# Ordering proof?

• June 24th 2010, 05:42 AM
scorpion007
Ordering proof?
Given unit vectors $q$ and $d_i$, i=1, 2, 3, ...,
$q, d_i \in \mathbb{R}^n
$

and we compute $q\cdot d_i$ and the L2 distance between them, $|q-d_i|^2=\sum_{j=1}^n (q_i-d_{ij})^2$, and we were to order the $d_i$'s in increasing order of those computations, show that the relative orders of $d_i$ would be the same for both cases (i.e. the inner product and L2-norm).

(This is paraphrased from a problem in a non-math book)
Any tips?
• June 24th 2010, 06:58 AM
Ackbeet

1. You're confusing your notation there. You've got $d_{i}$ for the ith vector, but also for the ith component of one of those vectors.
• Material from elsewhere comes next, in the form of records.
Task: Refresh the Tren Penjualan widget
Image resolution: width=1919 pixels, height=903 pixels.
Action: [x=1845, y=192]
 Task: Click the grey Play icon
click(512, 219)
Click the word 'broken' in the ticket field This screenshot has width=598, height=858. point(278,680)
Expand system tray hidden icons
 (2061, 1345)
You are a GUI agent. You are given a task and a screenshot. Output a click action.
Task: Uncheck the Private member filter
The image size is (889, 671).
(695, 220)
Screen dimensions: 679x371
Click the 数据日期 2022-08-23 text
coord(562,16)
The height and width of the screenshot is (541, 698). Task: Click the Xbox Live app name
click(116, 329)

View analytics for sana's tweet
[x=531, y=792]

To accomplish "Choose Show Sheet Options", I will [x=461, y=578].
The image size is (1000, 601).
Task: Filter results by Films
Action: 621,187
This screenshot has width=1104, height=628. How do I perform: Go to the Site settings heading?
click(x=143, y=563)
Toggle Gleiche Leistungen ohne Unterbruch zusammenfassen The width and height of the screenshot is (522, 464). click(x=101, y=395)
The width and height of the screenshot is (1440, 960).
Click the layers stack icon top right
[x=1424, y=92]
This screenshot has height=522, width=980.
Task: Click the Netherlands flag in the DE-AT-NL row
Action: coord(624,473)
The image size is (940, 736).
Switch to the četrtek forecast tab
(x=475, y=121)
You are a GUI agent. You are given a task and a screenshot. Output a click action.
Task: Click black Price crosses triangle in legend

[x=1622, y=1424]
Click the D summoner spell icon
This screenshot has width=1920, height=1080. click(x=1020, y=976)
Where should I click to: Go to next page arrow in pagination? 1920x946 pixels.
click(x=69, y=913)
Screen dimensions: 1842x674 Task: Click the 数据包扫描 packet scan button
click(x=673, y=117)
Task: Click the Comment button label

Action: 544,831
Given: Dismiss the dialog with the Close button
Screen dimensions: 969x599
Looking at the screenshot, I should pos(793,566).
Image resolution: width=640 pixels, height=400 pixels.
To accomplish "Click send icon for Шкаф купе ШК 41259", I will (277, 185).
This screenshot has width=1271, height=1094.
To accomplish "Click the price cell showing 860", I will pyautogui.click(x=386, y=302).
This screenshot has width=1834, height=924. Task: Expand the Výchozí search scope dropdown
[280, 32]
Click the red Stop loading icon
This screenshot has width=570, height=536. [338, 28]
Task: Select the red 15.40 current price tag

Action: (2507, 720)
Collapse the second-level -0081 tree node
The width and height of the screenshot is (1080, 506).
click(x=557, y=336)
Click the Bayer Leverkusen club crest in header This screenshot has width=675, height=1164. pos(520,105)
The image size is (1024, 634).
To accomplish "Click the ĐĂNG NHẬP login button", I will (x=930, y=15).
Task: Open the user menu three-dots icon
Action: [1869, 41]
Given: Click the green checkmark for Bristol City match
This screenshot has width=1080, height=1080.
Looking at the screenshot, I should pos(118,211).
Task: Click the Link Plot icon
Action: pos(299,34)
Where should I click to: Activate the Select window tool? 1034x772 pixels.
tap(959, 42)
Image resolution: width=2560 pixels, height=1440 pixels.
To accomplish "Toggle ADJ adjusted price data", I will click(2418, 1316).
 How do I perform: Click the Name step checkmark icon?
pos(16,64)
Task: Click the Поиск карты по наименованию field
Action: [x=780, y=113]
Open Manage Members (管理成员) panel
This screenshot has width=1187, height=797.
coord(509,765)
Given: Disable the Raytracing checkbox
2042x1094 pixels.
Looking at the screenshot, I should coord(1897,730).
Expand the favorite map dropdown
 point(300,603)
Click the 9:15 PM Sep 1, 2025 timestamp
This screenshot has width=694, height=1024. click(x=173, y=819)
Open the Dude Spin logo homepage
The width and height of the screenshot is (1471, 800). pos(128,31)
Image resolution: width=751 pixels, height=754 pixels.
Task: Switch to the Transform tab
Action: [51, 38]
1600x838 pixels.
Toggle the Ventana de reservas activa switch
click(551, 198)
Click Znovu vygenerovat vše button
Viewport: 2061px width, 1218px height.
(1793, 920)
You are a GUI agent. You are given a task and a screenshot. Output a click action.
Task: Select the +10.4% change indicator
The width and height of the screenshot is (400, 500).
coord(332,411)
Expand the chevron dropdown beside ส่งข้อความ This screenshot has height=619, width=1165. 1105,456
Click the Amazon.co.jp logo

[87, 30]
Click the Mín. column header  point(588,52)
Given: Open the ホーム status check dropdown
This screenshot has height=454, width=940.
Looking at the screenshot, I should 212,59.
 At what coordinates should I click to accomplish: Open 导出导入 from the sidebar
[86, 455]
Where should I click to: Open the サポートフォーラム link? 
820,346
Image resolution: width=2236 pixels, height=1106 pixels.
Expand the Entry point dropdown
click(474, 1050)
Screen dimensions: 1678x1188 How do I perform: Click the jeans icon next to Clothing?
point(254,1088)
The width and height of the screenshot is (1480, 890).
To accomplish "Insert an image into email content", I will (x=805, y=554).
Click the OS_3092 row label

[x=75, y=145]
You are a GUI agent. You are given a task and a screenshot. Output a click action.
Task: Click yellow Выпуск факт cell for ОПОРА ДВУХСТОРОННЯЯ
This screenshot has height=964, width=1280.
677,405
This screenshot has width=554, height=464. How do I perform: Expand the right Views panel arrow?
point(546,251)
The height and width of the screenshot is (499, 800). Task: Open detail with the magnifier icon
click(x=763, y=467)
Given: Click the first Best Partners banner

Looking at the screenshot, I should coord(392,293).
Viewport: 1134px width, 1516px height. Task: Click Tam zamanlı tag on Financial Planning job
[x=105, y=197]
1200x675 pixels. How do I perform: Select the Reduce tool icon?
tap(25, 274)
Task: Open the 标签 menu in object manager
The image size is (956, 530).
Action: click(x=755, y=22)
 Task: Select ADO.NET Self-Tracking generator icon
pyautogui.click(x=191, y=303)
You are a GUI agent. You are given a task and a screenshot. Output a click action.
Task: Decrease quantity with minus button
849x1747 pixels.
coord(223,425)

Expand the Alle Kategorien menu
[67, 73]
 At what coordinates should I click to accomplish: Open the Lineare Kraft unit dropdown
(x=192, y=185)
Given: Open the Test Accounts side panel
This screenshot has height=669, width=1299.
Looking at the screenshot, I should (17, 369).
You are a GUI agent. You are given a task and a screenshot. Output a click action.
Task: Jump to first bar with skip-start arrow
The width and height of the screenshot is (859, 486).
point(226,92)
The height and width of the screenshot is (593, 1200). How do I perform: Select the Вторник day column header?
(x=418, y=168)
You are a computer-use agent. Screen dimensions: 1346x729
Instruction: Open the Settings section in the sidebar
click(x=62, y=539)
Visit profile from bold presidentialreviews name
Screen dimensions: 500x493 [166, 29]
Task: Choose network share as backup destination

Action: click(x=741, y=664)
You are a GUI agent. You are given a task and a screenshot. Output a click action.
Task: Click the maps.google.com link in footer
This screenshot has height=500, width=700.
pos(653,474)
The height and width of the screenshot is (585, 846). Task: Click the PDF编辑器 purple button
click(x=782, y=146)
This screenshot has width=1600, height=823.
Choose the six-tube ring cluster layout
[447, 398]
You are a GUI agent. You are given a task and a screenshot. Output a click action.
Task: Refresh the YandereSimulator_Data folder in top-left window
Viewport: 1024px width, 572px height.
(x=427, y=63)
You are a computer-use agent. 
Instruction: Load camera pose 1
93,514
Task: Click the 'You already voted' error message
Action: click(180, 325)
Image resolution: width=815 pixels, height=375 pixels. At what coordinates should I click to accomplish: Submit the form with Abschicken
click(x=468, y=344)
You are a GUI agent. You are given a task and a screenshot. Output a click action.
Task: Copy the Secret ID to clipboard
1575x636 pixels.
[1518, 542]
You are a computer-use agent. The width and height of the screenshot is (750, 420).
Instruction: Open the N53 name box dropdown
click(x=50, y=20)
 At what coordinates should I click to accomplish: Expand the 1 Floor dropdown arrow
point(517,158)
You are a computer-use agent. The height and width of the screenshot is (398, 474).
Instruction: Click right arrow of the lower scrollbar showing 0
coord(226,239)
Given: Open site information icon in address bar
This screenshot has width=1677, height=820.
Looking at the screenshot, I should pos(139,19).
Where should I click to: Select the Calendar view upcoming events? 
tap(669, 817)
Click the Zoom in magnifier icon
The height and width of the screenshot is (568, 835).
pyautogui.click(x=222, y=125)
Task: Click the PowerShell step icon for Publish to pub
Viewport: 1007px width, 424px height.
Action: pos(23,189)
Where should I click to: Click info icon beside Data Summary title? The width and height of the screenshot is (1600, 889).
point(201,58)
Better to write $(d_{i})_{j}$ for the jth component of the ith vector, and sum over j in the $L^{2}$ norm.

2. I'm a bit surprised at the result. I would have expected the order to reverse:
$|q-d_{i}|^{2}=(q-d_{i})\cdot(q-d_{i})=|q|^{2}-2q\cdot d_{i}+|d_{i}|^{2}=2-2q\cdot d_{i}$.

That last step is valid because everything in sight is a unit vector. So, in comparing $q\cdot d_{i}$ with the $L^{2}$ norm of the difference, you've got a sign reversal. Hence, I would expect the order to reverse.
• June 24th 2010, 06:04 PM
scorpion007
Thanks - about the notation, that's a result of me editing in the d_i at the last minute, I forgot to fix the sum :)

The result does indeed strange; Here's what the question said:

http://img192.imageshack.us/img192/8703/math30.png
• June 24th 2010, 06:07 PM
Ackbeet
Ok, you're going to have to help me out, here, please. What are "cosine similarities"?
• June 24th 2010, 06:08 PM
scorpion007
That's just the cos(theta) = a.b/|a||b|, but because |a|=|b|=1 we can ignore it. So $q\cdot d_i$ in our case.
• June 24th 2010, 06:16 PM
Ackbeet
Well, if that's the case, I don't buy it. Let's take the 2-dimensional case. Let $\vec{q}=\{1,0\}$, $\vec{d}_{1}=\{1,0\}$, $\vec{d}_{2}=\{0,1\}$, and $\vec{d}_{3}=\{-1,0\}$.

Then we have the following ordering for Euclidean distance (least to greatest):

$|\vec{q}-\vec{d}_{1}|=0$
$|\vec{q}-\vec{d}_{2}|=\sqrt{2}$
$|\vec{q}-\vec{d}_{3}|=2$.

Now, we compute the dot products:

$\vec{q}\cdot\vec{d}_{1}=1$
$\vec{q}\cdot\vec{d}_{2}=0$
$\vec{q}\cdot\vec{d}_{3}=-1$.

The order is reversed, like I thought it would be.
• June 24th 2010, 06:39 PM
scorpion007
Thanks a lot!

Would it make a difference if the numbers in the vectors were nonnegative?
• June 25th 2010, 02:10 AM
Ackbeet
No, it wouldn't. Think about it. All the vectors lie on the unit sphere. If you think of the d_i vector tips as getting farther and farther away from the q tip (pun intended), then the amount of d_i that is going in the same direction as q is getting smaller (this is what the dot product is measuring: the projection either of d_i onto q, or of q onto d_i). This is true, even if, in my example, the x component of the d_i's never goes negative.